Postes, douanes et CO2
L’UE symbolise la libre circulation des biens et des personnes. Mais qu’un simple quidam envoie un paquet, colère, galère et grincements de dents.
Rencontré l’ami P’tit Jean au marché. Il part en Turquie amener 15 kg de marchandises introuvables sur place. Il prend l’avion pour gagner du temps. Je fronce: le gaillard est écolo d’habitude. Il décolle parfois pour aller découvrir un pays à l’autre bout du monde, pour un séjour de quelques mois. Là, il fait juste un saut en Anatolie. En effet, il n’est pas raisonnable d’envoyer un ballot de nourriture, car le prix du port dépasse celui de de sa valeur.
Lors d’un précédent envoi, les taxes douanières ont encore alourdi la facture finale. Le calcul est vite fait: un vol sur Istanbul aller-retour coûte moins cher. «Tu vois, ça me fait une balade et je vois les copains sur place en prime!»
Édifiante saga
On vante les mérites de la libre circulation des bien en UE. Je ne m’imaginais pas qu’un modeste colis puisse causer autant de soucis. Il aura fallu 4 mois pour l’acheminer. Accrochez-vous.
Pour mon malheur, j’avais rempli scrupuleusement la déclaration de douane: cadeau, valeur 480 francs. C’est trop pour un cadeau, ont considéré les douanes espagnoles. Il faut payer la TVA…
Ce n’est pourtant qu’une planche à découper la viande genre plot de boucher (faite de petits carrés collés bois debout), de belle taille (600 x 350 x 60 mm), fabriquée par la menuiserie Ducommun avec du hêtre suisse et cerclée d’acier par un serrurier du cru. Poids 8,5 kg. Du sur mesure pour l’asado mode argentine.

Entrées brutes >>
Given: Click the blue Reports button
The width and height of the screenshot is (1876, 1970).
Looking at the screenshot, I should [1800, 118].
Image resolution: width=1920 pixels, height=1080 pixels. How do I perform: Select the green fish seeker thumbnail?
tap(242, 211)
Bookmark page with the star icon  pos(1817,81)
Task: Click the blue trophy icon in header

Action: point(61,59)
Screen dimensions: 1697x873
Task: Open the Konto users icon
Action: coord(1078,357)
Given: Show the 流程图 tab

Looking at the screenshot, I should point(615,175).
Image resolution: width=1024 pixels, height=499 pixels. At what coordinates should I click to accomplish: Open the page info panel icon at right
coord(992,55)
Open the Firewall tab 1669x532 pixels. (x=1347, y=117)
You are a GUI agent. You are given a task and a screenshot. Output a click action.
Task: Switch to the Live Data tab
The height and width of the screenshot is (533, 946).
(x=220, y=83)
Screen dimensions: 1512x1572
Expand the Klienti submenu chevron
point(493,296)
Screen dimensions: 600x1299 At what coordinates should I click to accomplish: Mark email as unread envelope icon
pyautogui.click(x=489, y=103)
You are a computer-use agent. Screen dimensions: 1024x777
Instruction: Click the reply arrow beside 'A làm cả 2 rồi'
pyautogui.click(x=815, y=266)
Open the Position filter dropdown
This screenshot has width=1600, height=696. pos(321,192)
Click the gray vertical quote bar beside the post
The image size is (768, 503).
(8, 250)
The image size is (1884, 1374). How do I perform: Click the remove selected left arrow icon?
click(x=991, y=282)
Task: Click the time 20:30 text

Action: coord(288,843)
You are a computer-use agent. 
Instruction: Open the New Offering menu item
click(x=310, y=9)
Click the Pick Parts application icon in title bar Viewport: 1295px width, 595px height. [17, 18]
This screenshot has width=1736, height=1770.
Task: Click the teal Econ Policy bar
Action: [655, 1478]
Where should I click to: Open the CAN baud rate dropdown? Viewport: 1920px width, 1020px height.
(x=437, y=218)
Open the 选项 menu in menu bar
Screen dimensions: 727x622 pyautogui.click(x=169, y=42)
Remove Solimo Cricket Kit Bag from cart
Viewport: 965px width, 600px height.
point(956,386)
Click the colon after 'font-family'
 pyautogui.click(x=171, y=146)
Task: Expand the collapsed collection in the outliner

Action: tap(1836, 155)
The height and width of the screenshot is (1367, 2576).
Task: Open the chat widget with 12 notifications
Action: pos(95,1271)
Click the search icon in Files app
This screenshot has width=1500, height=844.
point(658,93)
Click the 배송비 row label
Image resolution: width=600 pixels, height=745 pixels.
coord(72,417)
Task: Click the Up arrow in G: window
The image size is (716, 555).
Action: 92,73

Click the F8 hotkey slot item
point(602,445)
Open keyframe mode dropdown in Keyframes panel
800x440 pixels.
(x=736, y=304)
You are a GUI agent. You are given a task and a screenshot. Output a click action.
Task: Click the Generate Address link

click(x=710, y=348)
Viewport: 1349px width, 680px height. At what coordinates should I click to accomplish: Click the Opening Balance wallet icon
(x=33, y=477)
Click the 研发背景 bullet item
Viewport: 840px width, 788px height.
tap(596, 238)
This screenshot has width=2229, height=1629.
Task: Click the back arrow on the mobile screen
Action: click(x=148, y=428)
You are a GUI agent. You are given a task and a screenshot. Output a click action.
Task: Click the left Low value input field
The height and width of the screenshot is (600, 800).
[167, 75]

Tâche courte >>
D'après la page, répondez brièvement aux questions suivantes.
(a) Combien de kilos de marchandises P'tit Jean emporte-t-il en Turquie ?
(b) Combien de temps a-t-il fallu pour acheminer le colis ?
(c) Quel est le poids de la planche à découper ?

Réponse ci-dessous >>
(a) 15 kg.
(b) 4 mois.
(c) 8,5 kg.